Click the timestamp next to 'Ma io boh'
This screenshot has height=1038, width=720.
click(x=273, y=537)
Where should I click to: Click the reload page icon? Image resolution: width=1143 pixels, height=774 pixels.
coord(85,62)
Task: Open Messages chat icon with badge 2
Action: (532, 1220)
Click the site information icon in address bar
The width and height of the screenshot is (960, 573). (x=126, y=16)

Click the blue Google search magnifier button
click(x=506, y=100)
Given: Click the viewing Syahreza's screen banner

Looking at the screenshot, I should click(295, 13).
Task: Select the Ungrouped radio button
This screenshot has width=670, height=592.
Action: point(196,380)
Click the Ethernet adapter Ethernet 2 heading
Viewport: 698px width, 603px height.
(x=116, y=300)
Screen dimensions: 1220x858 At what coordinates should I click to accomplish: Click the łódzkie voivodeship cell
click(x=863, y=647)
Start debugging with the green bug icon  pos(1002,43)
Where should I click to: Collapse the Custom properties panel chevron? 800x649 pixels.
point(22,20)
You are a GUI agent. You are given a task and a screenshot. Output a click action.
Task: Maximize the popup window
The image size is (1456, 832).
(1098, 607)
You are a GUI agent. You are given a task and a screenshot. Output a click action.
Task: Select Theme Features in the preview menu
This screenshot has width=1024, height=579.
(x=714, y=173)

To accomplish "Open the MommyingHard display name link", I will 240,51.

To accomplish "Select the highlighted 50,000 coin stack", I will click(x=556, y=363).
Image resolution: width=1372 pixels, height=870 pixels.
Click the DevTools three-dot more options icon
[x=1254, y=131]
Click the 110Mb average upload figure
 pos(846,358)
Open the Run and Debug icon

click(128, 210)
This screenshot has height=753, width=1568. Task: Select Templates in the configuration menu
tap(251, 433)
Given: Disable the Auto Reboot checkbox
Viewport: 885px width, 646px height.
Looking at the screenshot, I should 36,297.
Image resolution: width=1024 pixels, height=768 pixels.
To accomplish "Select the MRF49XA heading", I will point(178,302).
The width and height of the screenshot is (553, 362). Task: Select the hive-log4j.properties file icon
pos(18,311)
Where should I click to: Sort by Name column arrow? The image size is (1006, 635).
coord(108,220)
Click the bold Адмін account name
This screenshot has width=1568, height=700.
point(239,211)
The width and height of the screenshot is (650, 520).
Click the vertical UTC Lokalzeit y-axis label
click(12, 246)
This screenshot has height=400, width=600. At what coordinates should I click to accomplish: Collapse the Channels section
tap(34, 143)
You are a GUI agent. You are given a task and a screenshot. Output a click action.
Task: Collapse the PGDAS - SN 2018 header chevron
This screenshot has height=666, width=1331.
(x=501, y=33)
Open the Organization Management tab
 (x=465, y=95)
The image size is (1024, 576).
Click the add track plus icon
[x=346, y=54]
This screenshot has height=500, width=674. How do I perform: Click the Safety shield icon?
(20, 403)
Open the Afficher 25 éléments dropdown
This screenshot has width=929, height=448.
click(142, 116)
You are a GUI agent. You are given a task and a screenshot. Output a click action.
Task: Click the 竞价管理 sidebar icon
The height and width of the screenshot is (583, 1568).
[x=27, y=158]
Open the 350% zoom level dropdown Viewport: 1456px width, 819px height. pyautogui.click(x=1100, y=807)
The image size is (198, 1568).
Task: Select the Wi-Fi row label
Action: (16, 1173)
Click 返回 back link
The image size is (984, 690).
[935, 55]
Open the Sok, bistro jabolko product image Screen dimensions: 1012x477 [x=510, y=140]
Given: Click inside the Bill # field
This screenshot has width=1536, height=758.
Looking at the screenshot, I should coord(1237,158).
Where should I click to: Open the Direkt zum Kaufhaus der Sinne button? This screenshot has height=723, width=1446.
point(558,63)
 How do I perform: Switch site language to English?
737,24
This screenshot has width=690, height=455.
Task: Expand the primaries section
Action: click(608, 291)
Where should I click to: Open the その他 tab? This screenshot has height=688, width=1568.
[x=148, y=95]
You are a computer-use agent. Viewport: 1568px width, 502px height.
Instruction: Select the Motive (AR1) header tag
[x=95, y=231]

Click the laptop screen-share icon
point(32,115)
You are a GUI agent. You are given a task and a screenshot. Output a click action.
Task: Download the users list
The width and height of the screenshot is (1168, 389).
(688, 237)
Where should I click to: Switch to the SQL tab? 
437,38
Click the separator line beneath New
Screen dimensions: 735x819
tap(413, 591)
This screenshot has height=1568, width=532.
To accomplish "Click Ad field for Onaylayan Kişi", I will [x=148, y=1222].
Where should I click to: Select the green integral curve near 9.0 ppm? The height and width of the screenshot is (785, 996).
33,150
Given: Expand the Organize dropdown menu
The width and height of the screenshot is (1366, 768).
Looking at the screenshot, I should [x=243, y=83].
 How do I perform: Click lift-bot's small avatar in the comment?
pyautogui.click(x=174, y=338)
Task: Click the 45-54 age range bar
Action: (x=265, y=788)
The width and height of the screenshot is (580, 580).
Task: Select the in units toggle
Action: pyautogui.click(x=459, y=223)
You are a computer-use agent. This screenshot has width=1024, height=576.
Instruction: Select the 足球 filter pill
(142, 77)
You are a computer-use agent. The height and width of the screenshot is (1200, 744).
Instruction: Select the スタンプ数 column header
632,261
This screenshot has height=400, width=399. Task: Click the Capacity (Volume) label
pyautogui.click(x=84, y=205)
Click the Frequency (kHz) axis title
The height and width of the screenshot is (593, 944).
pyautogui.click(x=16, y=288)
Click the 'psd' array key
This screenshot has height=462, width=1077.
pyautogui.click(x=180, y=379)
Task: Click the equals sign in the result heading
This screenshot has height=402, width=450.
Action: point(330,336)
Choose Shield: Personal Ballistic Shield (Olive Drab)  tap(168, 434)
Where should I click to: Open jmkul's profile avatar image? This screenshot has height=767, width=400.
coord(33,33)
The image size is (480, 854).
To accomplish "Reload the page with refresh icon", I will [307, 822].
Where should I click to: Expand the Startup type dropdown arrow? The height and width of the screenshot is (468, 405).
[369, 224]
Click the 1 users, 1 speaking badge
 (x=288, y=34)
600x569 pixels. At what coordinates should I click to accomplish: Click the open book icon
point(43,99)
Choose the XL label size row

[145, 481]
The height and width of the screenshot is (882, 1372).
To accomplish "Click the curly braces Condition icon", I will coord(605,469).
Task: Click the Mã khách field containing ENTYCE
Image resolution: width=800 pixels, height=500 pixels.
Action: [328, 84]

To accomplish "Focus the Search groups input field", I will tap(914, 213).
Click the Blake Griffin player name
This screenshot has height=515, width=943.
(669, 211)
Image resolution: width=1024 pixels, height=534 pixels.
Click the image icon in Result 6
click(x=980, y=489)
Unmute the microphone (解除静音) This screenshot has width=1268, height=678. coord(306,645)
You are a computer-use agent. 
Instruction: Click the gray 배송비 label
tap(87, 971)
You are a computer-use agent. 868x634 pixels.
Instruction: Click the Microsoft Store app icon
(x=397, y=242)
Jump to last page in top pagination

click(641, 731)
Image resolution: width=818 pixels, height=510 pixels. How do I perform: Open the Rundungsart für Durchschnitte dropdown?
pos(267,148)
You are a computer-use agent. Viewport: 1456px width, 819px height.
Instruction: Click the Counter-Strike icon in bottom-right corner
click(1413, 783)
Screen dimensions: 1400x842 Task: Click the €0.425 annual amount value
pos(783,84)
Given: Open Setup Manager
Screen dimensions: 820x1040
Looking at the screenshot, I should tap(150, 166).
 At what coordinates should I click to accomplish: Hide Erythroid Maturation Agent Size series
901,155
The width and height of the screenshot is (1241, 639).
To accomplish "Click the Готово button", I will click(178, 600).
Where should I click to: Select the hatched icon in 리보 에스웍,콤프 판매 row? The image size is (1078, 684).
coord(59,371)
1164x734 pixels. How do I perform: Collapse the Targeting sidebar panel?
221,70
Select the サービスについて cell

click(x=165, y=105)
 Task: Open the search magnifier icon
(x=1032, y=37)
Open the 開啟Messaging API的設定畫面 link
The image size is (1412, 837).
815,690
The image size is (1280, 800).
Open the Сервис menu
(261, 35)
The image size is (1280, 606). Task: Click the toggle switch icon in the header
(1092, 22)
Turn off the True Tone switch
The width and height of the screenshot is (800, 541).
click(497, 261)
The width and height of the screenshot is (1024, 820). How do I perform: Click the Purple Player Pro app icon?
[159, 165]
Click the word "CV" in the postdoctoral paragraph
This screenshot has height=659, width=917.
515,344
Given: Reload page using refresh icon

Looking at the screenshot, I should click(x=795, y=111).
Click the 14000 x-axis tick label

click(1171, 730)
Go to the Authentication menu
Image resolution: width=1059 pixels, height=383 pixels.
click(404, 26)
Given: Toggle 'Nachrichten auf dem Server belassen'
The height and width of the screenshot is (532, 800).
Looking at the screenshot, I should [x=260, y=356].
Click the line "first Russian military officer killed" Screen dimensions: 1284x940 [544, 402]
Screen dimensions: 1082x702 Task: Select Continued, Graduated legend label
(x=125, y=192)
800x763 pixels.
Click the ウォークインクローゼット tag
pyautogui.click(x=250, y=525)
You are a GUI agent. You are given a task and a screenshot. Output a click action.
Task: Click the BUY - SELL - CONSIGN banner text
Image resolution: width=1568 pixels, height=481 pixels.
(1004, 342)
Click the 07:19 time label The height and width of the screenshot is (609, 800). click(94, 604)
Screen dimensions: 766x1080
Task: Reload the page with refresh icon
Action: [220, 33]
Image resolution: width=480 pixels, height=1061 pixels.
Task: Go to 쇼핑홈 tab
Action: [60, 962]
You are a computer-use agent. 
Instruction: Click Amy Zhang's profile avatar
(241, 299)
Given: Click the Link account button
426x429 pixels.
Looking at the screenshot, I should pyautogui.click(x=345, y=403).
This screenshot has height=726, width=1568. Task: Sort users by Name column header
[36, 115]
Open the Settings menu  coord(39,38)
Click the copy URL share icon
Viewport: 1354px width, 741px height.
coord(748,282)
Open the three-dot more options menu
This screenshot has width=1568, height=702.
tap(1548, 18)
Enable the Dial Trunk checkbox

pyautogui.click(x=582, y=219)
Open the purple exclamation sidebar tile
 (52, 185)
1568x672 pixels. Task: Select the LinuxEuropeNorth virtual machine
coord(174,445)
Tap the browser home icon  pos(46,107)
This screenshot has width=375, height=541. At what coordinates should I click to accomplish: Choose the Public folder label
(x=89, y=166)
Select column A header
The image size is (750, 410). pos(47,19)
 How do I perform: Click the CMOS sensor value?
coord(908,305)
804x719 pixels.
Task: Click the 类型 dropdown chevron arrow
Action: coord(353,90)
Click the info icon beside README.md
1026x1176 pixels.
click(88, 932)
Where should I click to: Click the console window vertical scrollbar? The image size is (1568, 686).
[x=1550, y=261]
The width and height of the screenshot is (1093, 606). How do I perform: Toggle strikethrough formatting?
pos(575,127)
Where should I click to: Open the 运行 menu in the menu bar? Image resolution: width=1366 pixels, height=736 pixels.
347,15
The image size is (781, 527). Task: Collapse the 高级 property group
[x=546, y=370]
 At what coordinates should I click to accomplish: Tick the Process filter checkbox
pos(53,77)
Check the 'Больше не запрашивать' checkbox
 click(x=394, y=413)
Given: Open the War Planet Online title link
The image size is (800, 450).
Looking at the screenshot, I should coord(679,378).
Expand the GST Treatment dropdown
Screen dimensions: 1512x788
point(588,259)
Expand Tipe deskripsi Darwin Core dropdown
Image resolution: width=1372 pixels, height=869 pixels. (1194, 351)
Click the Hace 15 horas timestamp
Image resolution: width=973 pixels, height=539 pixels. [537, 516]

● ● ● ●

== TO DO ==
The string "heading" may occur in the listing; show every line where it does.

== EXERCISE SOLUTION ==
Click the Ethernet adapter Ethernet 2 heading
To accomplish "Select the MRF49XA heading", I will point(178,302).
Task: Click the equals sign in the result heading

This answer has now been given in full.